Data provided Block Start

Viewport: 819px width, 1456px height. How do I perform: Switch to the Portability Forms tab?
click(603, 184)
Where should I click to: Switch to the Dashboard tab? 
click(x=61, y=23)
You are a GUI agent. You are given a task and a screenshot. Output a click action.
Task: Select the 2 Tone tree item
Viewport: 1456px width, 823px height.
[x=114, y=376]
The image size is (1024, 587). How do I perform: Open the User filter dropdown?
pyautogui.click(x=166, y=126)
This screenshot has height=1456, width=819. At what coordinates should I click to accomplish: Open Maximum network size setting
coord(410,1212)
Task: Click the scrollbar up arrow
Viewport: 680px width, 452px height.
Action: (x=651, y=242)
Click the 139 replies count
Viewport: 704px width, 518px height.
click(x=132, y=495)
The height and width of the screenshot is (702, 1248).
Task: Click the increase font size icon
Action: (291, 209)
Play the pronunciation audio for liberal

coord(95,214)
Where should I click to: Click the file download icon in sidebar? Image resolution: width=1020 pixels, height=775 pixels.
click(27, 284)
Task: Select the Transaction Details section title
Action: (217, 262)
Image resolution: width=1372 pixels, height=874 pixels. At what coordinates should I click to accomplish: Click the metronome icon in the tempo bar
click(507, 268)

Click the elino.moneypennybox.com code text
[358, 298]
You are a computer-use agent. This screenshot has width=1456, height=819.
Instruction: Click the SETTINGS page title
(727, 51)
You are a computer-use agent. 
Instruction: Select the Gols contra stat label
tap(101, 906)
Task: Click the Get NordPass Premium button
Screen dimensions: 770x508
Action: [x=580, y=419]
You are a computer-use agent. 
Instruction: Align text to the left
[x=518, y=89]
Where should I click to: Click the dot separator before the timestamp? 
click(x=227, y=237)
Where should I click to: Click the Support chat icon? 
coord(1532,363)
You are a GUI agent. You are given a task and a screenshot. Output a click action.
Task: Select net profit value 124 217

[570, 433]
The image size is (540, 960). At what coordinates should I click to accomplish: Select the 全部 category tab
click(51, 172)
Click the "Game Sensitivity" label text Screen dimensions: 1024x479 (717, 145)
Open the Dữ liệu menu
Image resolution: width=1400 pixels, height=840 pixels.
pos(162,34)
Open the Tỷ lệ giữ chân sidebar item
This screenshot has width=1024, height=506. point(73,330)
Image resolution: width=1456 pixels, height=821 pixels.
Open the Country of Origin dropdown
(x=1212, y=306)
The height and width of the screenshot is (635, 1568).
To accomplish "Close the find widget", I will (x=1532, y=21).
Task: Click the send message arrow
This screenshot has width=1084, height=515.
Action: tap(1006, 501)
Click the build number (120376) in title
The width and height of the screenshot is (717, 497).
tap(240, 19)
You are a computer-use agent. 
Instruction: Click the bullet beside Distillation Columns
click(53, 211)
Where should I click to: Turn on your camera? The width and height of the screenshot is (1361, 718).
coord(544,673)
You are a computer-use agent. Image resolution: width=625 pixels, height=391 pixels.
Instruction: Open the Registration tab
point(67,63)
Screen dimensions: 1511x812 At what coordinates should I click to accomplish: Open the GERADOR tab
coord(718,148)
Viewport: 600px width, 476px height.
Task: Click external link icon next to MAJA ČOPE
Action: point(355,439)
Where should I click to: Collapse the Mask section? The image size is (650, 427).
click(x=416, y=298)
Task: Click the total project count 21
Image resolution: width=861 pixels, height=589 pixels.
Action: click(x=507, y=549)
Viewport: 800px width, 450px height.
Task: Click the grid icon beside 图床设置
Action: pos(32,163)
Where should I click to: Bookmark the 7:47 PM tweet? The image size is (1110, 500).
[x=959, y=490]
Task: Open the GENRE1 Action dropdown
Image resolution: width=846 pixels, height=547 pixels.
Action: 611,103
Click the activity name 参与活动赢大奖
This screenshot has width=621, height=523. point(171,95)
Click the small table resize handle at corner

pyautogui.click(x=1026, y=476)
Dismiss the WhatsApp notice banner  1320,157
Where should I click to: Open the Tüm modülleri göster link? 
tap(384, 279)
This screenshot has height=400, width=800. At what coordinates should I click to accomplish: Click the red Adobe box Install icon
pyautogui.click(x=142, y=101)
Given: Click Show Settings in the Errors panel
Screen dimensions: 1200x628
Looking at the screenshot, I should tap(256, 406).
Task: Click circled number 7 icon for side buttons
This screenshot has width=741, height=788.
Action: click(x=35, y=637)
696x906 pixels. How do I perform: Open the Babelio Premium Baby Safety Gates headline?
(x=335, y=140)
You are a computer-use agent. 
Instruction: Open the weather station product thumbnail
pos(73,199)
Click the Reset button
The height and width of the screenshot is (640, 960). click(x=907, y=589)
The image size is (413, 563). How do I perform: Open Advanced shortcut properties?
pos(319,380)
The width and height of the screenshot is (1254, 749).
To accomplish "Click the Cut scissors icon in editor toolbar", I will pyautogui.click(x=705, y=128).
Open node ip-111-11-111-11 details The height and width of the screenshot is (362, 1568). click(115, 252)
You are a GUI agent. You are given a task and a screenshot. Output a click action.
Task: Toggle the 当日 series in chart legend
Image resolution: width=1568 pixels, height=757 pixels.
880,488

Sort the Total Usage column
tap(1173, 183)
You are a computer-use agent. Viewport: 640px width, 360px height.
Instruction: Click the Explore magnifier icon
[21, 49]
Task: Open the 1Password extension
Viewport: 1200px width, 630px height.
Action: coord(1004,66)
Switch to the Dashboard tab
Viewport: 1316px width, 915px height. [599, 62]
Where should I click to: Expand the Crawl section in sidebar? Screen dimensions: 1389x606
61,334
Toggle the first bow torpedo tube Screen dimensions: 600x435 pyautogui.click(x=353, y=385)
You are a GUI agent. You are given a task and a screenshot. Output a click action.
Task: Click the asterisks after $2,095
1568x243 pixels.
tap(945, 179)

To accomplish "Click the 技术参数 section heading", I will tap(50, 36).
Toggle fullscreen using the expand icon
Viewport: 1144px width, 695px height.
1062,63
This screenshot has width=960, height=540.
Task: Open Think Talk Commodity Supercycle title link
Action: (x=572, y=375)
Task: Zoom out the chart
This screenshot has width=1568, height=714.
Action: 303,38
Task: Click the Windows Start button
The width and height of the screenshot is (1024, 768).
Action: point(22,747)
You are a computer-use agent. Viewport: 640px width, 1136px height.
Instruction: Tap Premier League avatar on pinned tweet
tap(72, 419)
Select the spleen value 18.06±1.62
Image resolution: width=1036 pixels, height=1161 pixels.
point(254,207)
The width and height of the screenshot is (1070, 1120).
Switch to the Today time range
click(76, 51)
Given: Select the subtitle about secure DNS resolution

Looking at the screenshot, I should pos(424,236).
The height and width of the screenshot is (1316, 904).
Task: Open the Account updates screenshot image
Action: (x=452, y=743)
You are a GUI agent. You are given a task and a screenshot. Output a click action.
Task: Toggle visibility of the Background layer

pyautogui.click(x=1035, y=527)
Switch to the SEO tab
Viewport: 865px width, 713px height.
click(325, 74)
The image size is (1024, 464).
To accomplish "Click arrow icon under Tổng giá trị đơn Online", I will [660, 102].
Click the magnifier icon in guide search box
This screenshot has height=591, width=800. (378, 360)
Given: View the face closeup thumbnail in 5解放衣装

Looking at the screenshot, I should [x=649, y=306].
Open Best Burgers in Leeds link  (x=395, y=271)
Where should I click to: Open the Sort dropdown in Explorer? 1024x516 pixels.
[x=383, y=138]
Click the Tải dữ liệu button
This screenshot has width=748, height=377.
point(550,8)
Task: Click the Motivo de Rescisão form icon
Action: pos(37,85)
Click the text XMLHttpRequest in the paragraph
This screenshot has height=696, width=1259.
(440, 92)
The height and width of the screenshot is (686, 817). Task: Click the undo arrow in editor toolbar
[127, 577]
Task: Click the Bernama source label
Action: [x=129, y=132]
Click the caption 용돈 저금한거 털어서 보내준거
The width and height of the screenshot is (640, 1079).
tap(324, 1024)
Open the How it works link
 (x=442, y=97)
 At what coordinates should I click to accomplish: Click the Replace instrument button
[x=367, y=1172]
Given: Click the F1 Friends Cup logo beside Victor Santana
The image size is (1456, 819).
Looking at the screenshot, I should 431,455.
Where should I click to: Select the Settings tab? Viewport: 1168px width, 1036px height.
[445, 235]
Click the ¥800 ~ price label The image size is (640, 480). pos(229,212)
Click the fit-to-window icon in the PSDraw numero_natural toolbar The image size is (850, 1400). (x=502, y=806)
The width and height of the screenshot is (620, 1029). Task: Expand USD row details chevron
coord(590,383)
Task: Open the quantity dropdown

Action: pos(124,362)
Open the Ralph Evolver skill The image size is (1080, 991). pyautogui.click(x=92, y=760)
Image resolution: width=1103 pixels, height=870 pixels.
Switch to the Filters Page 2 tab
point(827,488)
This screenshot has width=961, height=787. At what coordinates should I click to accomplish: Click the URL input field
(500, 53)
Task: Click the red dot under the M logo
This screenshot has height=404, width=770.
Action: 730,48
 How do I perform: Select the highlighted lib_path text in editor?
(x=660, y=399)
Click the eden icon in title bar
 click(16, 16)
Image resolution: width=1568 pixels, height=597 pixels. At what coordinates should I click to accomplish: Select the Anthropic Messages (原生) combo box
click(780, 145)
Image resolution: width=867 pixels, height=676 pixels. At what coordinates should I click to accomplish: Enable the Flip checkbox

Data provided Block End

Assigned task
Please give the number of lines in the data where "chart" appears, without any other words.

Task answer
2